Sorry for not using "Reply All" earlier.
Setting FTINDEXSPLITSIZE to 20000000 enabled the process to get a little further, if the meaning of each dot is the same. FTINDEXSPLITSIZE at default:
..............................|..................................................................|..........................................................................|...............................................................................|..
FTINDEXSPLITSIZE = 20000000
.......|.......|........|.......|......|........|.............|.............|.............|.............|.............|.............|.............|.............|..............|.............|.............|.............|.............|.............|.............|............
If it's a matter of making the indexing process take longer, that's not a problem.
Thanks, Chuck
On Tue, Oct 20, 2015 at 1:27 PM, Chuck Bearden cfbearden@gmail.com wrote:
Thanks Christian, I'll try the FTINDEXSPLITSIZE option.
I'm also open to modifying the XML files it that would help. Because of limitations of the service from which we harvest them RESTfully, I have only 20 actual content elements in each file. If you think it would make a difference, I could consolidate them to have, say, 200 or 500 of the actual content elements per file, but I have no idea if that would change how the indexing falls out.
The files also have structures where some properties of each record are each represented by a URL, and ID value, and a string. I could XSLT the files to remove all but the string (human readable is better for our purposes) to make them less verbose.
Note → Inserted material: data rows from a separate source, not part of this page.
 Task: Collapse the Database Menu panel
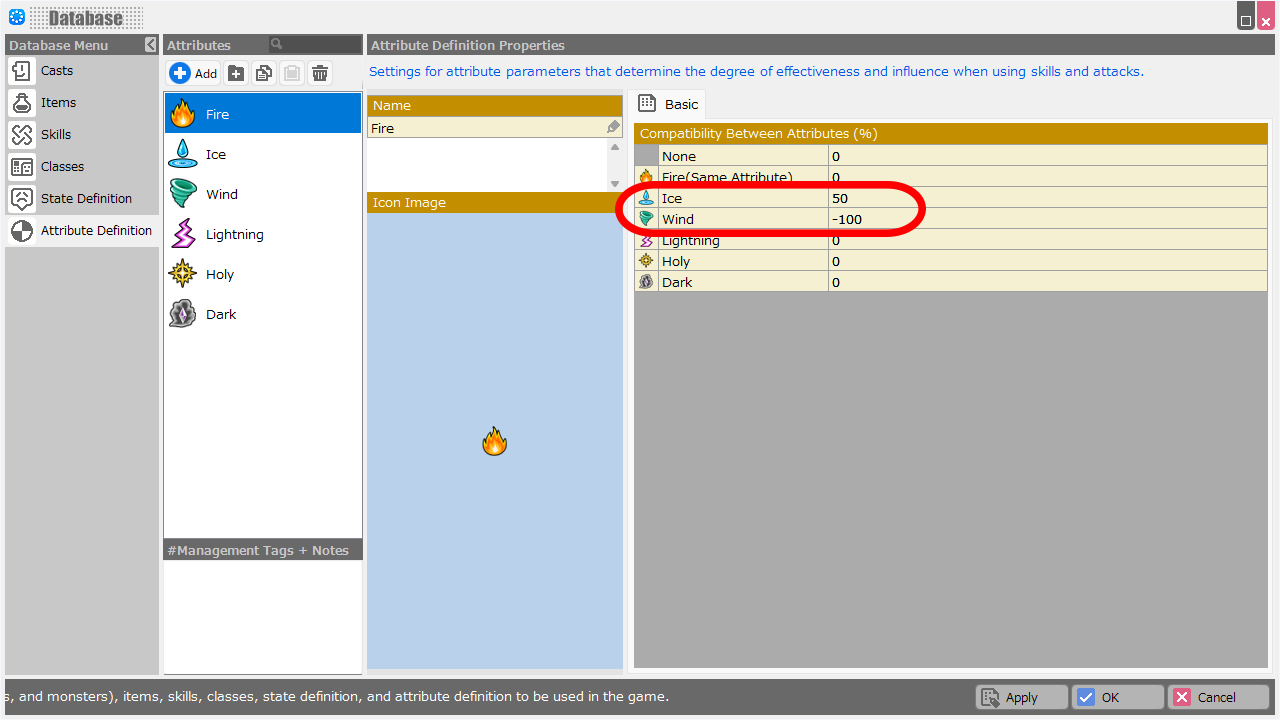150,45
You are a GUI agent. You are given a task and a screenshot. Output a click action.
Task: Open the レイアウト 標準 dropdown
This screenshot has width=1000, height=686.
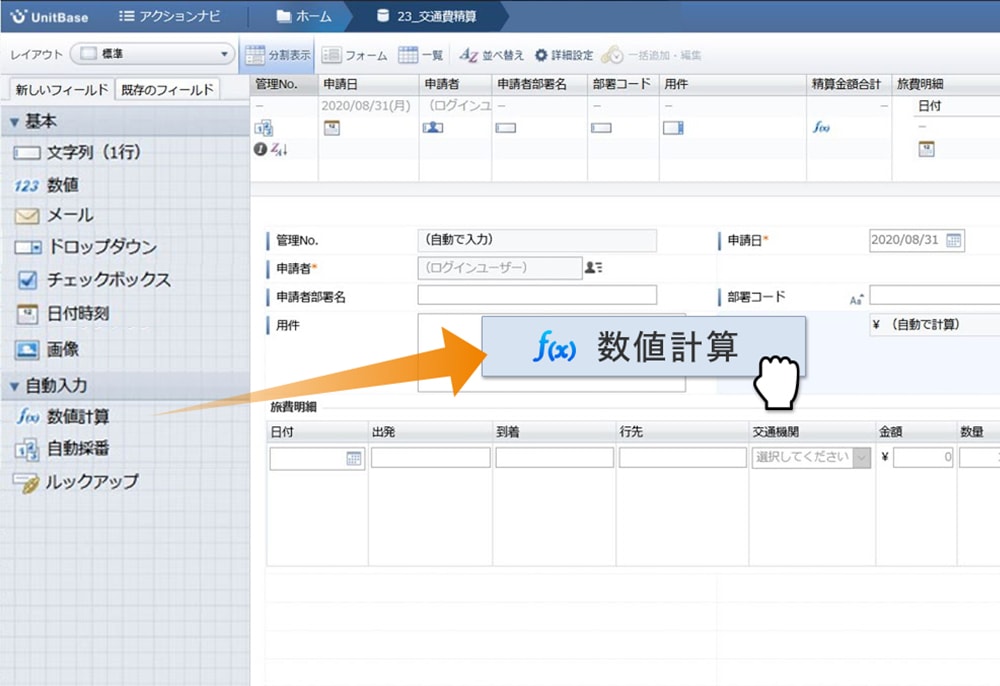click(x=150, y=54)
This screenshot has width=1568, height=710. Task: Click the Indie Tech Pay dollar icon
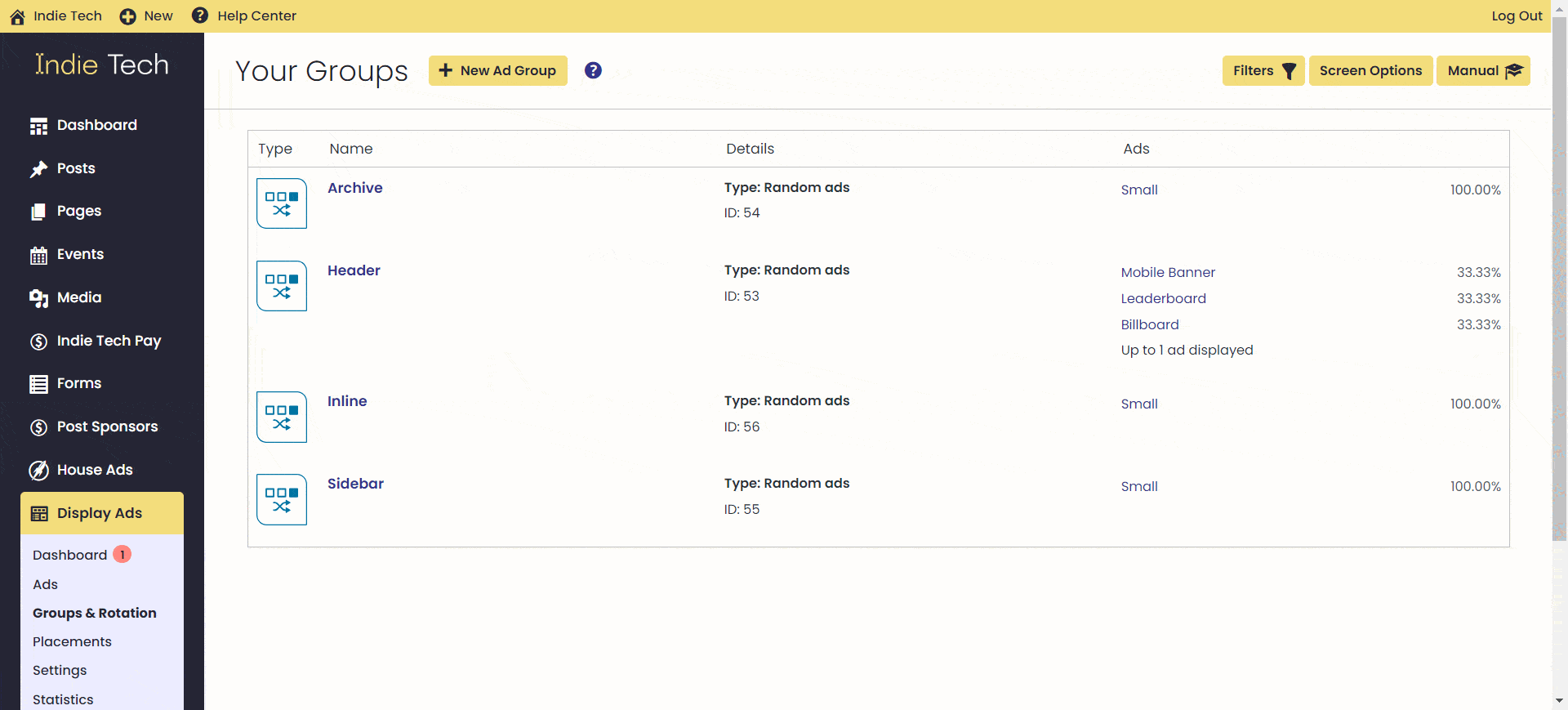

BaseX is really super for doing data quality assessments of the XML, and if we could get full-text indexing working, it would speed things up considerably. Thanks to you & your team for all the work you've put in to the application!
Alles Gute Chuck Bearden
On Tue, Oct 20, 2015 at 12:55 PM, Christian Grün christian.gruen@gmail.com wrote:
I see; it seems that the index creation is failing at the very final step, in which partial index structures, which are temporarily written to disk, are merged.
You could either to increase Xmx even more (to 6 or 7G?). If this doesn't work, you could try assign different values to the FTINDEXSPLITSIZE option [1] (start e.g. with 20000000).
Sorry for the trouble. Feel free to keep me updated, maybe we find a way to fix this, Christian
[1] http://docs.basex.org/wiki/Options#FTINDEXSPLITSIZE
On Tue, Oct 20, 2015 at 7:48 PM, Chuck Bearden cfbearden@gmail.com
wrote:
Here's the stack trace:
=.=.=.=.=.=.=.=.=.=.=.=.=.=.=.=.=.=.=.=.=.=.=.=.=.=.=.=.=.=.=.=.=.=.=.=.=.=.=.=.=
create db pure_20151019 pure_20151019
Creating Database...
..;..;..;..;..;..;.;..;..;..;..;..;.;..;.;.;.;.....;.....;.....;......;.....;.....;.......;.;.;;.;.;;.;.;;.;.;;.;.;;.;.;;.;.................................................;..........................................................;..........................................................;..........................................................;..........................................................;..........................................................;...................................................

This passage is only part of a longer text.